* _Quoted passage_

━━━━━━━━━━

There’s no need for a show of hands.

But maybe you are one of these people.

You’re at work at the start of the day. And a co-worker arrives after you.

Do you automatically glance at the clock?

Perhaps you do. But does that necessarily mean you are an anal retentive twit who never evolved beyond the mindset of a tattletale classroom monitor? It does not.

There are a number of reasons you might see someone waltzing into the office a few minutes after you and feel moved to check the time. Here, I’ll count them for you.

1. It reminds you to see if there is a rift in the space-time continuum.

2. You are concerned that your colleague might be late because he or she is drunk or carrying on an affair and you want others in the office to note your furrowed-brow expression and come over to confide whatever salacious gossip they might have heard.

3. You still think it’s the 20th century and measure productivity in terms of on-site butt-in-chair time.

4. The thought occurs to you, “Good grief, if he’s here already I’m further behind than I thought.”

5. You enjoy marveling at your colleague’s to-the-minute consistency.

Getting off with a warning: Tomas K. Lynch got pulled over on I-90. He was driving his 1983 Volvo wagon.

The officer noted that Tomas had been holding steady at 81 mph. He asked if the car was equipped with cruise control.

━━━━━━━━━━

* _Description of the task_
In the column above about glancing at the clock when a co-worker arrives, why does the second numbered item say a person might check the time? Answer in one to three sentences.

━━━━━━━━━━

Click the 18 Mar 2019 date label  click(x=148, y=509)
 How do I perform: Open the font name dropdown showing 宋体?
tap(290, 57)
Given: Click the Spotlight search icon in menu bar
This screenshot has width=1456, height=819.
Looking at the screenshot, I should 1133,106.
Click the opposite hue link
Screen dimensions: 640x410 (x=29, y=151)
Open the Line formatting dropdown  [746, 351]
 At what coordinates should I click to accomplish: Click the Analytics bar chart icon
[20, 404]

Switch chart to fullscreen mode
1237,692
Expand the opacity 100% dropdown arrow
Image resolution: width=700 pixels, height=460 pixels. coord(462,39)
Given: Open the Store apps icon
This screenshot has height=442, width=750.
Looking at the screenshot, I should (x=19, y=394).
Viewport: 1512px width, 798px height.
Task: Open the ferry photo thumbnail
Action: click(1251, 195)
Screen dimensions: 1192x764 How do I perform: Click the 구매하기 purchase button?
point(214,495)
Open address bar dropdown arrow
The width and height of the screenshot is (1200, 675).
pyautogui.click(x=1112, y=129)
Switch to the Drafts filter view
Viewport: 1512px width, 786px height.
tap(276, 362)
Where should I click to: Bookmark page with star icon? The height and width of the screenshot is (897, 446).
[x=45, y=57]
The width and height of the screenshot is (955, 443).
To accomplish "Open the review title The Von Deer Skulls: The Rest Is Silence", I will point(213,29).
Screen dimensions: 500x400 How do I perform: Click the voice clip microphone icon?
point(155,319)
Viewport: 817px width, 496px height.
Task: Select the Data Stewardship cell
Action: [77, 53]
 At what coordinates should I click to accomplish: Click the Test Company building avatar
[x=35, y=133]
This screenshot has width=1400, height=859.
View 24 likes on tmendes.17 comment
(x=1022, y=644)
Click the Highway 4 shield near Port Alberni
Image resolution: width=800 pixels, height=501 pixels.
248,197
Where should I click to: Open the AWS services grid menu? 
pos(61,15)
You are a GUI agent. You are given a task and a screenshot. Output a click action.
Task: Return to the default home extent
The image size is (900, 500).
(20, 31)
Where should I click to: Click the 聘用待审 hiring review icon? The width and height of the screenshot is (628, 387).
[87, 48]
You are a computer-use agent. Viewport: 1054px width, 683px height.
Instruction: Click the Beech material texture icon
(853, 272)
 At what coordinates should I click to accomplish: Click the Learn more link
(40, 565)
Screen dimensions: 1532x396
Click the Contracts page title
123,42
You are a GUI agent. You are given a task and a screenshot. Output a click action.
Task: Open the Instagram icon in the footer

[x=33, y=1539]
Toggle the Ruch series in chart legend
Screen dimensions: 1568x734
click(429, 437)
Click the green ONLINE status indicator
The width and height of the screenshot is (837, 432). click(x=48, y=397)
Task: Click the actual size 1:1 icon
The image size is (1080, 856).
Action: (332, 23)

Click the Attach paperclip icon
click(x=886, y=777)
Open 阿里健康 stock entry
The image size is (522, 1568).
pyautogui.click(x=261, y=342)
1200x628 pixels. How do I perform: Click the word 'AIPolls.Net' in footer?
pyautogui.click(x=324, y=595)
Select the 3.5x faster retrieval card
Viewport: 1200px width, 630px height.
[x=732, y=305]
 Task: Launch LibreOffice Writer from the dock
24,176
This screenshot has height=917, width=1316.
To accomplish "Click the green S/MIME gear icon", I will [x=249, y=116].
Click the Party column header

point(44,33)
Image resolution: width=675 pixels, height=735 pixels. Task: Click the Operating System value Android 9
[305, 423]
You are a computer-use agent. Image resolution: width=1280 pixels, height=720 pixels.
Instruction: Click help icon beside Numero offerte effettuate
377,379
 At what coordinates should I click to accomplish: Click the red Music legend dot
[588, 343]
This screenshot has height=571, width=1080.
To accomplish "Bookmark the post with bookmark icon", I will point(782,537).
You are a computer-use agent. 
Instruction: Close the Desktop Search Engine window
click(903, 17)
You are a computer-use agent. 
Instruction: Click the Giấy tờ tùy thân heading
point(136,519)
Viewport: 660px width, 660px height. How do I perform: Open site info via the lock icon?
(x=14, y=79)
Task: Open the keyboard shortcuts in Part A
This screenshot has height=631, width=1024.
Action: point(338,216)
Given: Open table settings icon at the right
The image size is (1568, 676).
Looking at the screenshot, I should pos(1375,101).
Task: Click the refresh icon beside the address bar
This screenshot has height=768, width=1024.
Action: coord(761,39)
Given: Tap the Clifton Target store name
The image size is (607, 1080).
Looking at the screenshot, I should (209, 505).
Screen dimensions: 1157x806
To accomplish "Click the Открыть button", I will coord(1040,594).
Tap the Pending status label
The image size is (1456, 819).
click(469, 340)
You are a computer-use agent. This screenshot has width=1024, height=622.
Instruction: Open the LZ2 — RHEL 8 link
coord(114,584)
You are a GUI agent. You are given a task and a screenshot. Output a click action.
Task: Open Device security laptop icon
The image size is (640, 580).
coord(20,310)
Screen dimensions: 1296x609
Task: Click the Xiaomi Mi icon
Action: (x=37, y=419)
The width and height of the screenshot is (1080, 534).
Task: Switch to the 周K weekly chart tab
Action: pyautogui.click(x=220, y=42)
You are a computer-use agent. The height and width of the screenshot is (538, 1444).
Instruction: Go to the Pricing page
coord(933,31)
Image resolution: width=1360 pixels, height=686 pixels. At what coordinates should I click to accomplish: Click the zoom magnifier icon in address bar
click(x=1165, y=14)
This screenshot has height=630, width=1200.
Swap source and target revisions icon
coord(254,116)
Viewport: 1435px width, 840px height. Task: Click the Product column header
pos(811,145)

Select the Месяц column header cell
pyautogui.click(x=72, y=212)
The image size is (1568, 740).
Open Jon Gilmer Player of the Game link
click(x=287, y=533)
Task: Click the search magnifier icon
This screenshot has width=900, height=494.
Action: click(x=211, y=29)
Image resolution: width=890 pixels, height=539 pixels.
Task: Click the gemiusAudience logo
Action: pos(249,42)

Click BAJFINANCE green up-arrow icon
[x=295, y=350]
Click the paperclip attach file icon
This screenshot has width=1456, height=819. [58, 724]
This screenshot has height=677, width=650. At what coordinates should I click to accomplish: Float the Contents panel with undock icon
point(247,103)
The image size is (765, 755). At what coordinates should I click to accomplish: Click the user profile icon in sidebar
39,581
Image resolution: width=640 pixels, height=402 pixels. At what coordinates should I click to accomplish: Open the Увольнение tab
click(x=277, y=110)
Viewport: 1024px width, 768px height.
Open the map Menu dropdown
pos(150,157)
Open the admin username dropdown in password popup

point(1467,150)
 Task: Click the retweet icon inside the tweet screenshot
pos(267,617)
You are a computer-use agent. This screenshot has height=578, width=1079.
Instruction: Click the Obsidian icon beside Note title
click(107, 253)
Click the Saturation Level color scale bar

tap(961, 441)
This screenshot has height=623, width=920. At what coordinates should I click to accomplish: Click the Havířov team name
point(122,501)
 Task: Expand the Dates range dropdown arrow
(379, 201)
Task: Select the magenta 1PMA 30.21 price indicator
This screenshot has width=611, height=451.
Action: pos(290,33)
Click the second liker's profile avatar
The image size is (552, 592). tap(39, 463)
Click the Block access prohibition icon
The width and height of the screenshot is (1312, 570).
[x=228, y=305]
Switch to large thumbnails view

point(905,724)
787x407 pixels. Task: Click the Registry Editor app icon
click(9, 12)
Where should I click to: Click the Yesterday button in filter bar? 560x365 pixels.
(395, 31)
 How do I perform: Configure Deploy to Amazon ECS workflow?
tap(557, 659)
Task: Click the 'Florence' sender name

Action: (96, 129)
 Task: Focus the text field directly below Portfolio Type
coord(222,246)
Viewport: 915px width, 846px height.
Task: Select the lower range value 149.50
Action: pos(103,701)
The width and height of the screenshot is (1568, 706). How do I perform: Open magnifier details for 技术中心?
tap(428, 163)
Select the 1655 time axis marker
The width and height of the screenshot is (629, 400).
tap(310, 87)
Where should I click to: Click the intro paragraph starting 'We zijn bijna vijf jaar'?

━━━━━━━━━━

* _Response to the exercise_
The person worries that the colleague might be late because he or she is drunk or carrying on an affair. They want others in the office to notice their furrowed-brow expression and come over to confide any salacious gossip they might have heard.